Los partidos y los
congresistas se sienten equivocadamente dueños
de los sufragios que colocan a determinado representante
en el Parlamento.
La reciente renuncia
de Luis Solari a Perú Posible y a su bancada
ha planteado una vez más el problema de los congresistas
que, tras haber llegado a ocupar una curul como representantes
de determinado partido, deciden pasarse a otro conglomerado
político o convertirse en independientes. El
fenómeno en cuestión fue epidémico
en los últimos años del fujimorismo, pero
durante el presente gobierno ha alcanzado también
proporciones preocupantes, pues del 2001 a la actualidad
suman ya 13 los parlamentarios que han abandonado sus
bancadas de origen. Es decir, más del 10% de
la representación nacional ha cambiado de camiseta
en estos tres años y todo hace suponer que esa
tendencia se va a acentuar de aquí al 2006, pues
en su afán por ser reelectos, muchos parlamentarios
buscarán seguramente desmarcarse de las vinculaciones
partidarias que pudieran haberse convertido en un lastre
político ante los ojos de los electores.
Hasta el momento
las mayores críticas lanzadas contra este tipo
de transfuguismo se han centrado en la traición
que el mismo supone frente al partido que con “sus
votos” habría colocado al veleidoso congresista
en cuestión en el Legislativo. Pero la verdad
es que, en sentido estricto, esos votos no le pertenecen
ni al partido ni al parlamentario peregrino, sino a
los votantes que los depositaron en el ánfora.

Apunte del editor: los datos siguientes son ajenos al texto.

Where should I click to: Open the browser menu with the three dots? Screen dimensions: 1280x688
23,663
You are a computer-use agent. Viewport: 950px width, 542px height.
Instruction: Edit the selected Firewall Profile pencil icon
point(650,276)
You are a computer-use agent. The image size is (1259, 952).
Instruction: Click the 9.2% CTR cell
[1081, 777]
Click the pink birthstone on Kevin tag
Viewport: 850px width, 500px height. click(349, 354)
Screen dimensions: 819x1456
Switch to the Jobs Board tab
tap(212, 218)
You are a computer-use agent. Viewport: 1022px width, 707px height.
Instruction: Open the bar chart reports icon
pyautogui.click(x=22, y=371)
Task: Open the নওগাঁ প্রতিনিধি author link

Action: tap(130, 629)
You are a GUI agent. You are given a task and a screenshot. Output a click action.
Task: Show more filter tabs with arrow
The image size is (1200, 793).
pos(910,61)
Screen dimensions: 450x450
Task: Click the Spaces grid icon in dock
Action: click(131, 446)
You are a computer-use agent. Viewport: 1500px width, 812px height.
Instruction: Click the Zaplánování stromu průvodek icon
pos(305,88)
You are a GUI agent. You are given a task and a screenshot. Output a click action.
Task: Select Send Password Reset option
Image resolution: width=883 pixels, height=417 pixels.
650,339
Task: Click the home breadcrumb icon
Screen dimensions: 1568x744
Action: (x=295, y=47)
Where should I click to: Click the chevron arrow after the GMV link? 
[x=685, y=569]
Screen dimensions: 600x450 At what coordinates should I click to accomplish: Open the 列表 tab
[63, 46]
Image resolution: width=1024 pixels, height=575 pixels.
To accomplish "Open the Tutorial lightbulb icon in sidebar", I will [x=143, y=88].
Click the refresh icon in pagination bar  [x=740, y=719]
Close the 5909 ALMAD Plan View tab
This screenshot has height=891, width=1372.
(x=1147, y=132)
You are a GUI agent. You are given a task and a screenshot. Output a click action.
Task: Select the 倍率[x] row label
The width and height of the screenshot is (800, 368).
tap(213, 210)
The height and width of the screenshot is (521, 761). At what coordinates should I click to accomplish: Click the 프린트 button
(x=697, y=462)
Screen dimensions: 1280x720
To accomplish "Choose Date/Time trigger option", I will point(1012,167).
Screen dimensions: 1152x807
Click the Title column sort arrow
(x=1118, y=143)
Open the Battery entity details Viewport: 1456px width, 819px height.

Es cierto que ese acto se realiza a veces pensando en
el programa de la organización política
que presenta al candidato por el que se opta, pero ese
no parece ser un criterio suficientemente sólido
como para concluir que la curul obtenida le pertenece
al partido.
En realidad, a quienes estaría traicionando el
congresista que cambia de bancada y de actitud política
es, pues, a los votantes. Y, en esa medida, debería
recaer en ellos, más que en el partido de origen,
la capacidad de sancionarlo.
Para que ello pueda suceder, sin embargo, hacen falta
modificaciones sustanciales en nuestra ley electoral.
Para empezar, necesitamos acabar con el distrito electoral
único, que impide vincular estrechamente a los
mandantes con aquel que recibe su mandato. Si a cada
legislador, en cambio, le correspondiese un universo
específico de votantes identificados en una circunscripción,
los electores podrían fiscalizar de cerca la
conducta de su representante, y no reelegirlo en el
próximo periodo si es que consideran que los
ha defraudado. Si a eso le agregásemos, además,
una renovación del Parlamento por tercios, los
congresistas comenzarían a sentir en la nuca
la respiración de sus mandantes y no tenderían
a olvidar tan fácilmente a quién le pertenece
el voto que los ha puesto en ese bonito hemiciclo.